I. Introduction to DEA algorithm
DFA is the only good algorithm to implement text filtering.
The full name of DFA is Deterministic Finite Automaton, that is, Deterministic Finite Automaton. It is characterized by a finite set of States and some edges from one state to another. Each edge is marked with a symbol, one of which is the initial state and some of which is the final state. However, unlike the uncertain finite automata, there will not be two edge markers from the same state in DFA with the same symbol.
Simply put, it is to get the next state through event and current state, that is, event + state= nextstate. It is understood that there are multiple nodes in the system, which determine which route to take to another node by passing the incoming event, while the nodes are limited.
II. DEA algorithm practice sensitive word filtering
1. Construction of sensitive Thesaurus
In this paper, two sensitive words, Wang Badan and Wang babangzi, are described. First, a sensitive thesaurus is constructed, which is named sensitive map. The binary tree of these two words is constructed as follows:
The hash table is constructed as follows:
{ "king":{ "isEnd":"0", "Eight":{ "Lambs":{ "son":{ "isEnd":"1" }, "isEnd":"0" }, "isEnd":"0", "egg":{ "isEnd":"1" } } } }
How to implement this data structure with code?

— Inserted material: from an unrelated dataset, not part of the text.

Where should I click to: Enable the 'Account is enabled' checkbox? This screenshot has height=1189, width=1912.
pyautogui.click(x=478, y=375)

/** * Read the sensitive words, put the sensitive words into the HashSet, and build a DFA algorithm model * * @param keyWordSet Sensitive Thesaurus */ public Map<String, Object> addSensitiveWordToHashMap(Set<String> keyWordSet) { //Initialize sensitive word container to reduce expansion operation Map<String, Object> map = new HashMap(Math.max((int) (keyWordSet.size() / .75f) + 1, 16)); //Iteration keyWordSet for (String aKeyWordSet : keyWordSet) { Map nowMap = map; for (int i = 0; i < aKeyWordSet.length(); i++) { //Convert to char char keyChar = aKeyWordSet.charAt(i); //Obtain Object wordMap = nowMap.get(keyChar); //If the key exists, assign it directly if (wordMap != null) { nowMap = (Map) wordMap; } else { //If not, build a map and set isEnd to 0 Map<String, String> newWorMap = new HashMap<>(3); newWorMap.put("isEnd", "0"); nowMap.put(keyChar, newWorMap); nowMap = newWorMap; } //Judge the last if (i == aKeyWordSet.length() - 1) { nowMap.put("isEnd", "1"); } } } return map; }
2. Sensitive word filtering
Use the sensitive map constructed by the above example as the sensitive thesaurus for illustration. Suppose that the key words entered here are: Wang Ba is not good, and the flow chart is as follows:
How to implement the flow chart logic with code?

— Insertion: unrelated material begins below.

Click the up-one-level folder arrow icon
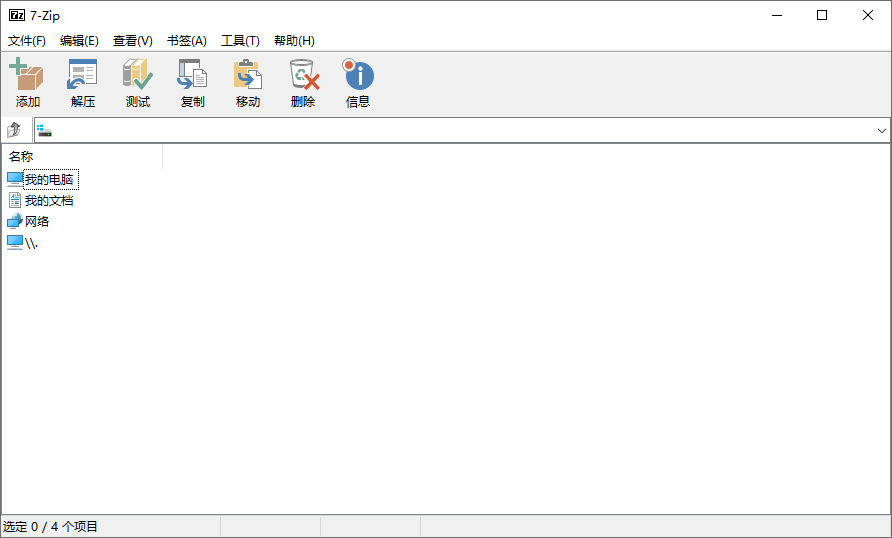The image size is (892, 538). point(14,130)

/** * Find if the string contains sensitive characters * * @param txt String entered * @return If it exists, the sensitive string is returned; if it does not exist, the empty string is returned */ public static String findSensitiveWord(String txt) { SensitiveWordInit sensitiveWordInit = SpringContextHolder.getBean(SensitiveWordInit.class); Map<String, Object> sensitiveWordMap = sensitiveWordInit.getSensitiveWordMap(); StringBuilder sensitiveWord = new StringBuilder(); // End marker of sensitive words, indicating that they are matched to the last digit boolean flag = false; for (int i = 0; i < txt.length(); i++) { char word = txt.charAt(i); // Get the specified key sensitiveWordMap = (Map) sensitiveWordMap.get(word); // No, no sensitive words are returned directly if (sensitiveWordMap == null) { break; } //Exist, store the sensitive word and judge whether it is the last sensitiveWord.append(word); //End loop if last match rule if ("1".equals(sensitiveWordMap.get("isEnd"))) { flag = true; break; } } // The expression matches to the whole sensitive word if (flag == true) { return sensitiveWord.toString(); } return ""; }
III. optimization ideas
For words like "Wang * Ba & & Dan", meaningless characters are filled in the middle to confuse. When we do sensitive word search, we should also do a meaningless word filter. When we cycle to such meaningless characters, we should skip them to avoid interference.